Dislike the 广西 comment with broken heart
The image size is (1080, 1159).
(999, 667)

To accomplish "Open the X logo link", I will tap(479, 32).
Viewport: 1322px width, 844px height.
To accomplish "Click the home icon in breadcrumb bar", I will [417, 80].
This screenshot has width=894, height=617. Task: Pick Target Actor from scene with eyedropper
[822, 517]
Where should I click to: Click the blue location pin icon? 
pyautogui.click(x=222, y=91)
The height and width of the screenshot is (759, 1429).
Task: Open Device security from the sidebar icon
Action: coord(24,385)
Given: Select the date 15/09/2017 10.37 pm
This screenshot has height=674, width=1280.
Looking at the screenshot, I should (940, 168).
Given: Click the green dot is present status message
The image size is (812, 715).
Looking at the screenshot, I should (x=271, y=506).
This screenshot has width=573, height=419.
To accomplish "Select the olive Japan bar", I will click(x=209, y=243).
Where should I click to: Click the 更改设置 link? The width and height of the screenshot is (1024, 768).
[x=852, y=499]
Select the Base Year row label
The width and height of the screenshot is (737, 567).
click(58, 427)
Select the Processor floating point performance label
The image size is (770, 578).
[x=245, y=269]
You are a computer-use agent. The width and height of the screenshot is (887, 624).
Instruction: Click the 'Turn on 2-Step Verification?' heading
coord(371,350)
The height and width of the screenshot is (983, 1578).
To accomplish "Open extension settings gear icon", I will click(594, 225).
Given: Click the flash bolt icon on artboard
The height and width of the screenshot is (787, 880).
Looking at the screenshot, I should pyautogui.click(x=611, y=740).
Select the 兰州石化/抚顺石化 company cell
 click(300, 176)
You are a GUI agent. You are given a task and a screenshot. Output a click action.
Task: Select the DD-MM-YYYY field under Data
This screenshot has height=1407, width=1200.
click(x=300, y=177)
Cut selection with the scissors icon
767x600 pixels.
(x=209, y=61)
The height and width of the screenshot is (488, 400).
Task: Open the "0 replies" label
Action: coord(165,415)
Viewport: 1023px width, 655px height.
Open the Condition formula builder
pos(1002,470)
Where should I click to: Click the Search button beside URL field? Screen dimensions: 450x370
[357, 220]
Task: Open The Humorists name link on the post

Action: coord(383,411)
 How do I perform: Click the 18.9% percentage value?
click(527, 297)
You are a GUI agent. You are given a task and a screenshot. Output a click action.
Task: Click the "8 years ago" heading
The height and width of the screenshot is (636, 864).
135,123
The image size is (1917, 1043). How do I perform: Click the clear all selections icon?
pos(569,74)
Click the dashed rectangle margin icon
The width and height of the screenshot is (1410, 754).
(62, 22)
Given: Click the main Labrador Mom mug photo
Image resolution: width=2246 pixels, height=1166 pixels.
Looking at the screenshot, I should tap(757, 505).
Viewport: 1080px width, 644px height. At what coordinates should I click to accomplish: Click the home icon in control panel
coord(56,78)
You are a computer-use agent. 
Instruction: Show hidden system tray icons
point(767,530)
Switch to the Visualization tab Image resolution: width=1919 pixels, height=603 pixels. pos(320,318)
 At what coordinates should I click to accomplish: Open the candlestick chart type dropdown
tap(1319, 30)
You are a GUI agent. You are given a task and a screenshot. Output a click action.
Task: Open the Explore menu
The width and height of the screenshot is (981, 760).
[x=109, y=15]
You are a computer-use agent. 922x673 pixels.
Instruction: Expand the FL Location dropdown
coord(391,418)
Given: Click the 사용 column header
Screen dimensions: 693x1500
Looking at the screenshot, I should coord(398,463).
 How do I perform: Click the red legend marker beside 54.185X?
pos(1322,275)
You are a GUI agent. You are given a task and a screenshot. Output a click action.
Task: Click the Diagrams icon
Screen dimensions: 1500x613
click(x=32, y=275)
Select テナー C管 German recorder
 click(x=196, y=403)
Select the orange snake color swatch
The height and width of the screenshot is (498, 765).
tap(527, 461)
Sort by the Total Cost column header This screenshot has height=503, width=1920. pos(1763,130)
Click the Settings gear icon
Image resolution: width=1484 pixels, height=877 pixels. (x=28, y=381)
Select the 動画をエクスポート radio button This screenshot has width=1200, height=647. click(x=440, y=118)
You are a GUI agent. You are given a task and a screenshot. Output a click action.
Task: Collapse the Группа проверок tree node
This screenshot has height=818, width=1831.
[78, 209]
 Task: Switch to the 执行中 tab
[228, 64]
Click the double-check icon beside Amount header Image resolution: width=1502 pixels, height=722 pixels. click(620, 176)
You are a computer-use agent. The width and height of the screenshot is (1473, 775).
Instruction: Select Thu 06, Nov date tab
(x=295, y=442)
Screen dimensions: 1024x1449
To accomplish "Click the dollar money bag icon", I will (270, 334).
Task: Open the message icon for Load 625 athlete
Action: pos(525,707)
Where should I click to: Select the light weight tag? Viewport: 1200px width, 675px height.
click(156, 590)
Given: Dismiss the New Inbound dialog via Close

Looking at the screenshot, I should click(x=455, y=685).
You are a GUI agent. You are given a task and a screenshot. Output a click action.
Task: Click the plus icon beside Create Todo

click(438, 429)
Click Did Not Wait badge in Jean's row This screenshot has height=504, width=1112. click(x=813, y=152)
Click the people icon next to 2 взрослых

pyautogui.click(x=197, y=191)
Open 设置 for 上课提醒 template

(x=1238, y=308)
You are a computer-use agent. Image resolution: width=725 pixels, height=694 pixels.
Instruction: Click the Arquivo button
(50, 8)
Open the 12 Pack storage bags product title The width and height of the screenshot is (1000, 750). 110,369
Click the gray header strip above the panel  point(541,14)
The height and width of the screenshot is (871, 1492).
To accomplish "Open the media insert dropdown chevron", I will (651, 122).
::::
- [EXERCISE GOAL]: Read through the data and copy every line where "computer" shows up.

- [TASK OUTPUT]:
You are a computer-use agent. The width and height of the screenshot is (887, 624).
You are a computer-use agent. 
You are a computer-use agent. 922x673 pixels.
You are a computer-use agent. The width and height of the screenshot is (1473, 775).
You are a computer-use agent. Image resolution: width=725 pixels, height=694 pixels.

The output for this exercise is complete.